Doubts about whether the ETS is fit for purpose also resurfaced in Tallinn, given the low carbon price, and NGOs have called for an ongoing reform of the scheme to ditch rules that allow low income countries to allocate free carbon allowances to electricity installations, amid accusations the funding has been used to modernise polluting fossil fuel industries.
Industry groups are also divided over the proposal. BusinessEurope labelled the 550g plan as a move “away from market-driven incentives”.
Research commissioned by the Polish Electricity Association (PKEE) also recently claimed that the Polish energy market would be unable to cope with the so-called EPS 550 requirement.
Its report insisted that it could lead to a loss of energy independence by dramatically increasing Poland’s gas imports, as well as lumping end consumers with an increased bill of nearly €240m between 2017 and 2040.
Member states have also claimed that EPS 550 breaches the treaties, as it forces national authorities to adopt a certain type of energy mix, which is a sole competence enjoyed by the member states. But Cañete insisted on Wednesday that “the proposal is perfectly in line with Article 194 of the TFEU.”
The ‘Make Power Clean’ coalition backs the 550g proviso to the hilt and counts Green MEP Claude Turmes and Cañete himself among its supporters.
This week the coalition sent a joint letter, signed by a number of energy firms, including Eni, Shell and Statoil, to the Parliament and the member states calling on them “to act responsibly and endorse the proposal”.

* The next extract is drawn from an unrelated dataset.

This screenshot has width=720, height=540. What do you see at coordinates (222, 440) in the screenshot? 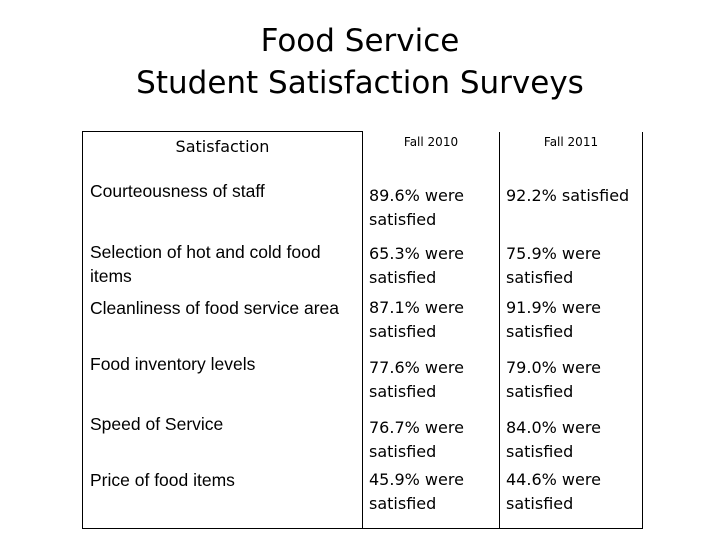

The letter added that continued subsidies would “clearly contradict EU climate and energy policy objectives and would go against the best interest of European consumers”.

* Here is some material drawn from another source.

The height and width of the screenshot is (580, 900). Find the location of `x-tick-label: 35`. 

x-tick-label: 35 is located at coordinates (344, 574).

MEPS on the ITRE committee will shortly vote on the draft report and the Commission hopes that the Council will be able to reach a consensus by the end of the year. Full trilogue negotiations are then expected to start early next year.

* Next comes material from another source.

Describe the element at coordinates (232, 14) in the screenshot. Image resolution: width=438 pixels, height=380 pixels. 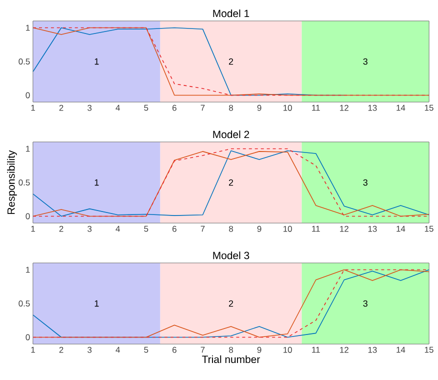
I see `chart-title: Model 1` at that location.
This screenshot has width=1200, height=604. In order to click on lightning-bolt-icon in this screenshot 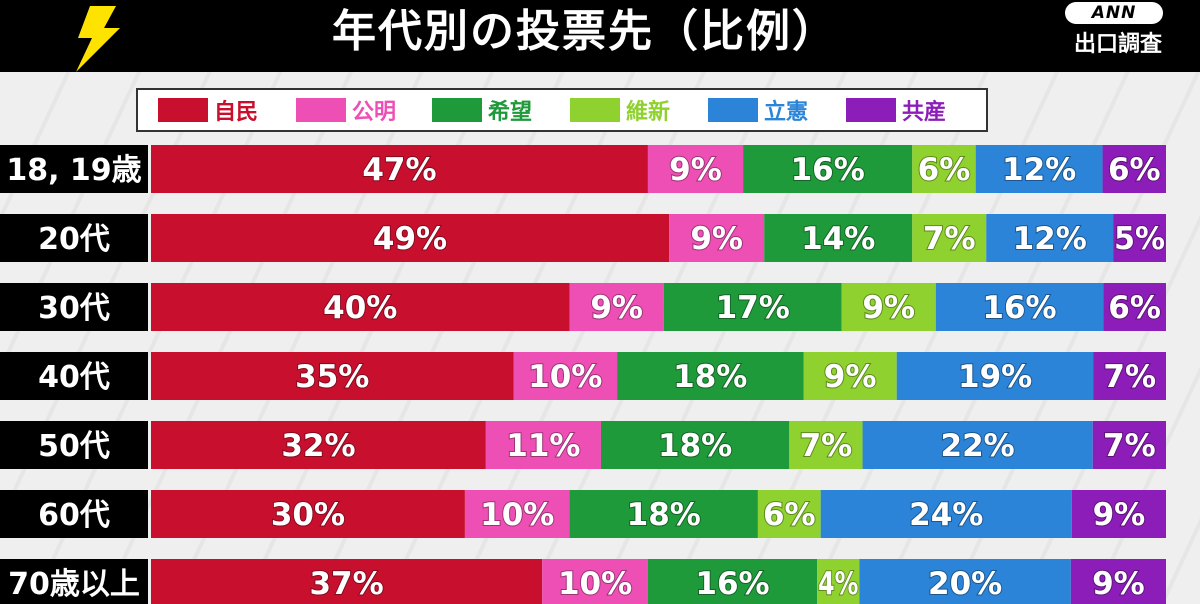, I will do `click(98, 39)`.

Capacity mechanisms are measures taken by Member States to ensure that electricity supply can match demand in the medium and long term. They are designed to support investment to fill the expected capacity gap and ensure security of supply.
Typically, capacity mechanisms offer additional rewards to energy providers to keep plants on stand-by in case there is a shortfall in supply, on top of income obtained by selling electricity on the market.
The European Commission has warned that such interventions could lead to the fragmentation of the planned single European market for electricity and launched a “sector inquiry” into those national support schemes, led by Competition Commissioner Margrethe Vestager. An interim report issued in April 2015 concluded that member states need to be “more thorough” in assessing whether such schemes are cost-effective or distort the market, and indeed whether they are necessary at all.
However, many member states have ignored the Commission's calls, and have pressed ahead with a variety of schemes to remunerate generators for keeping power plants on stand-by.
Rather than block such market interventions entirely, the Commission appears to have chosen to push for strict limits on capacity schemes, and ensure that they are open across national borders.